Theoretically, what those numbers mean is that the higher the SPF, the longer you can stay under the sun without burning. Warning: being "safe" for 6 hours means that the lotion hasn't been rubbed, sweated or melted off AT ALL. This is a very loose and variable formula, and we stress that this “length of time” is super relative; skin type, fairness (the fairer the skin, the less time of sun exposure is allowed) and other factors (whether or not you're on hormone therapy, which makes you pigment more, or have photosensitizing agents in your skincare regimen, like Retinol or Vitamin C) should be considered when planning your next sunning session.

In real life, sunscreen wears off even before you lie back down on that lounge chair due to sweat, rubbing and transfer, and lessens, naturally, with every dip in water. Add to the fact that the exact length of time you can soak without toasting is inconsistent and can rarely ever be predicted, common sense and living in a tropical climate dictate that you're better off with an SPF higher than you originally think you would need (and, hey, global warming). Bottom line: if you think you need only an SPF 8, actually, you would need a 15. In preventing sun damage, it is always best to err on the side of caution. Be conservative!

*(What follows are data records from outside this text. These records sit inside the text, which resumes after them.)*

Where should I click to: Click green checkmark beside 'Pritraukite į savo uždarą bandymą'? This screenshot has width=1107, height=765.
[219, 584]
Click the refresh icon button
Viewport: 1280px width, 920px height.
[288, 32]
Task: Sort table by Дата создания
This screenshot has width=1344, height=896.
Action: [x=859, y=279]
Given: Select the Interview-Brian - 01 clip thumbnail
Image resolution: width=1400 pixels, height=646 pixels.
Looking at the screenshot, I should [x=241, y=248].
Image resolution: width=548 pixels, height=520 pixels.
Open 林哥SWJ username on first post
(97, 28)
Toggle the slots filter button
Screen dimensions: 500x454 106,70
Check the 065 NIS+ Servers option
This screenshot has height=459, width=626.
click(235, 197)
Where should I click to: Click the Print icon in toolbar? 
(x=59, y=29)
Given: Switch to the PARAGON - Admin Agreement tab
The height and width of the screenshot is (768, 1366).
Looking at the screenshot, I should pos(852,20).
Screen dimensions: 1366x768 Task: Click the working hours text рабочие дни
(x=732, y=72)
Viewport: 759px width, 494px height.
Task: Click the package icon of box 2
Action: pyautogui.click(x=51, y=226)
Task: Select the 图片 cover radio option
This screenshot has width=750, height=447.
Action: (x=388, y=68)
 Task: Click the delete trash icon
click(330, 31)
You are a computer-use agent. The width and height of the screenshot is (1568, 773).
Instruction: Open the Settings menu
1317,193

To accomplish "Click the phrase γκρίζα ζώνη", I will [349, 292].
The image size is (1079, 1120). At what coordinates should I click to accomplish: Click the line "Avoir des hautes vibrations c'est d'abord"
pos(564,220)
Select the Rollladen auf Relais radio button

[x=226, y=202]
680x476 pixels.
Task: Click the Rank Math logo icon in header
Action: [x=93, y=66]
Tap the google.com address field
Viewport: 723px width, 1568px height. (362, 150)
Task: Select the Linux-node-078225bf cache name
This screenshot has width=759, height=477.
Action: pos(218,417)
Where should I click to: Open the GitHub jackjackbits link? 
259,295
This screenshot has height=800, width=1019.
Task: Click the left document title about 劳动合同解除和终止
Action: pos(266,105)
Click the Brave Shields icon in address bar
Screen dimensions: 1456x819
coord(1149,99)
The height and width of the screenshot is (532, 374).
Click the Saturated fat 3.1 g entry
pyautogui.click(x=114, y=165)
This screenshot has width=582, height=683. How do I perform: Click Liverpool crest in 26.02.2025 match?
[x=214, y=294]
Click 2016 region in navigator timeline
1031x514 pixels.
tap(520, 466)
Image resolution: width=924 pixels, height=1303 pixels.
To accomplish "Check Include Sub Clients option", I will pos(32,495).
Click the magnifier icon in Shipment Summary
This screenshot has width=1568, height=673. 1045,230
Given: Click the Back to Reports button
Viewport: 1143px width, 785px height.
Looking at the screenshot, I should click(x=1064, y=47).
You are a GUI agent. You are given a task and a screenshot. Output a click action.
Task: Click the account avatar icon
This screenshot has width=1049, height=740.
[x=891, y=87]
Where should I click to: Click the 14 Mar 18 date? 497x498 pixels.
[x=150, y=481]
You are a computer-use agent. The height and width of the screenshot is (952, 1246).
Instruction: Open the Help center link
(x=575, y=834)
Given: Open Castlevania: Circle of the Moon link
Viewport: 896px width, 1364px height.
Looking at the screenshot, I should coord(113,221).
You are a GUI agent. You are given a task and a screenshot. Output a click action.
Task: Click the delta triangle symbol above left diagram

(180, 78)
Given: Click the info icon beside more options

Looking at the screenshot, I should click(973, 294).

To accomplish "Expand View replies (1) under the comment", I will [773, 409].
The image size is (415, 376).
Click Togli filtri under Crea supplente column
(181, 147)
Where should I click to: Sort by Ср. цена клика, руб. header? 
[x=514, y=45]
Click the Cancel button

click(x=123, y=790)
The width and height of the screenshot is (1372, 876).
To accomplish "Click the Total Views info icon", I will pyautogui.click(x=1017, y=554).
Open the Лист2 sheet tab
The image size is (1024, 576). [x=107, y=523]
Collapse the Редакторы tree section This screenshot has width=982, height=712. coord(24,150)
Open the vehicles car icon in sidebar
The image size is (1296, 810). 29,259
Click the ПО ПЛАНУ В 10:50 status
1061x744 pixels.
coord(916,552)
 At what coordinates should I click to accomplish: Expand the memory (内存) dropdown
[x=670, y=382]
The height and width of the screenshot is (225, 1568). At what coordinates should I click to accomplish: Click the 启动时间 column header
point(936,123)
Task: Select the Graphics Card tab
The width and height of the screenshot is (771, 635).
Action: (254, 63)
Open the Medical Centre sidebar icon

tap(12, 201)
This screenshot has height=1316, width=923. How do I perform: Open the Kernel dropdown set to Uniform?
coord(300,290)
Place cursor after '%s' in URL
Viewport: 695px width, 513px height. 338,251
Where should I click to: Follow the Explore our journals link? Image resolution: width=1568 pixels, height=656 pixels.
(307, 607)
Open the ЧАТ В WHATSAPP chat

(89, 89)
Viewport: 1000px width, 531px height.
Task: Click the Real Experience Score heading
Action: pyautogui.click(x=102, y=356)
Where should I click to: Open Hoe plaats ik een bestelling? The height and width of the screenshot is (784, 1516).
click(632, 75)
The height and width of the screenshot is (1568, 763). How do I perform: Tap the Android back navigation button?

Also, look for labels that mention “broad spectrum” protection; this means that they guard against both UVA (A = Aging, skin cancer) and UVB (B = Burning) rays, which is crucial if you're getting ready for some deliberate exposure on the beach, by the pool or even during a long drive, since the rays can pass through windows or even bounce off a concrete street.

Japanese or other various sunscreen brand buffs should take note of a slightly different SPF rating system, too. These sometimes use the PA rating system, which means the protection from UVA rays that the product offers, by virtue of how many plus signs (e.g. PA+, PA++ and PA+++) are indicated. Read: the more plus signs, the higher the protection.

Our advice? Shield yourself from damaging sun exposure with an SPF 30/PA++ or higher and re-slather every hour at least, especially if you've been active. A lot of products now offer several variants to lessen the goop and inconvenience of application, with spray-on, mentholated, quick-drying and cooling versions now in the market. Pick one that's best for you, and reapply often! Oh, and don't forget those oft-neglected areas, like your lips, ears, toes and nose bridge.

Tip: If you're still out to tan (and we know most of you are), apply a heavy sunscreen (SPF 30 or higher) as a base and just layer on lightly with tanning lotion—not oil, as everything fries with oil—for a safer and more even color. As always, if you can't be good, be safe!

Good luck, take care and have an epic summer!